Part Two: Feynman, Strip Clubs and the Nobel Prize as a Performance-Enhancing Drug?
By The Editors
PlannedMan

“Sometimes Richard would suddenly say, ‘Let’s knock off and go somewhere and fool around!’ The usual place we went was a topless bar in Pasadena, called Gianone’s.”

Part Two: Feynman, Strip Clubs and the Nobel Prize as a Performance-Enhancing Drug?

Highlights


Feynman: “There was a period when there were topless restaurants in town: you could go there for lunch or dinner, and the girls would dance...”

A lot of his other papers and artifacts were auctioned off for almost $5 million dollars!

A lot of physicists would rank Feynman at #1 for his work in physics of the 20th century—Albert Einstein at #2.

Feynman: “I’d draw one of the dancing girls or one of the customers, just to practice.”

Do you recognize the guy on the right?

His name is Richard Feynman. In this photo, he’s in Norway, accepting the Nobel Prize in Physics in 1965. Physics is hard. So he’s smart.

How smart was Feynman? Many physicists would rank Feynman number one for his work in the physics of the 20th century—and Albert Einstein at number two. In other words, Feynman was smarter than the smartest person you can name.

“Feynman actually did an enormous number of calculations in that [strip club].”

So what’s that got to do with the concept of strip clubs as a possible performance-enhancing drug? As it happens, there was a strip club near Feynman’s house in Pasadena, California and it’s where he often went to draw, think, stare at unharnessed breasts and contemplate the tragedy of gravity, among other physics problems, according to Richard Sherman, one of Feynman’s doctoral students and the author of No Ordinary Genius: The Illustrated Richard Feynman:

“Sometimes Richard would suddenly say, ‘Let’s knock off and go somewhere and fool around!’ The usual place we went was a topless bar in Pasadena, called Gianone’s. There was always something happening at Gianone’s in the afternoon, every day of the week. We’d walk in, grab a table. Feynman knew everybody there—all the ladies; Gianone, the owner; and anybody who was a regular. He would go behind the bar and pick up an orange juice, because he never drank anything alcoholic. He would also grab a half-inch stack of those paper doilies, or place mats that they put down on tables in restaurants, and come back to the table. We might continue doing physics, or we might watch the ladies dancing on the stage. Frequently people would come by and chat, and this was the sort of entertainment that he liked. But it was kind of deceptive because, believe it or not, although this particular environment might not seem conducive to doing something like theoretical physics, over the years, Feynman actually did an enormous number of calculations in that place.”
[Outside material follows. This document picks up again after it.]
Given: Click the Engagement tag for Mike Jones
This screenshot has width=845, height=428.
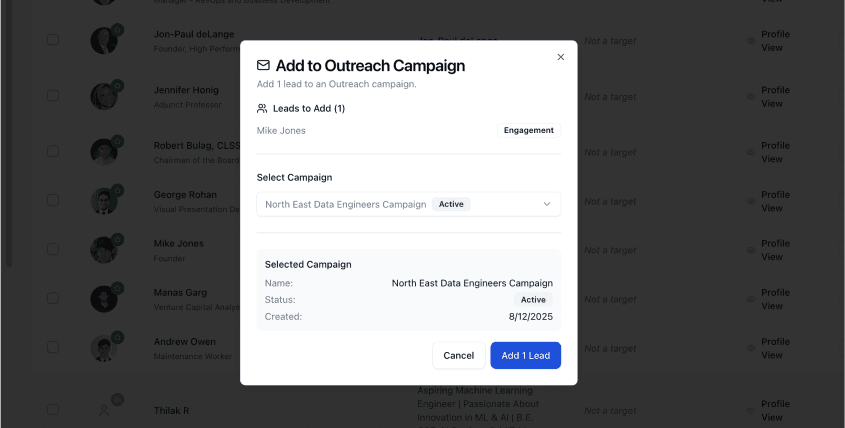Looking at the screenshot, I should click(x=528, y=130).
Of course, anyything’s theoretical in a strip club, as Feynman himself must have agreed. As he wrote in his book, Surely You’re Joking, Mr. Feynman!:

“There was a period when there were topless restaurants in town: You could go there for lunch or dinner, and the girls would dance without a top, and after a while without anything. One of these places, it turned out, was only a mile and a half away from my house, so I went there very often. I’d sit in one of the booths and work a little physics on the paper placemats with the scalloped edges, and sometimes I’d draw one of the dancing girls or one of the customers, just to practice.”

Feynman was such a fan of his local strip club that when the county tried to close the place down on account of uncovered breasts, he was the bar’s only regular customer willing to come forward and testify publicly in court in defense of the bar and how it provided “a public need.” Of course, because he was a Nobelist, his testimony on behalf of the topless bar became news worldwide.

You can see one of Feynman’s paper placemats with scalloped edges and his physics calculations and one of his nudes from the strip club on Sotheby’s website, along with a lot of his other papers and artifacts that were auctioned off for almost $5 million dollars.

We know you’re a pretty smart guy too, of course. So when you get to your local topless joint, keep your eye on the paper placemats.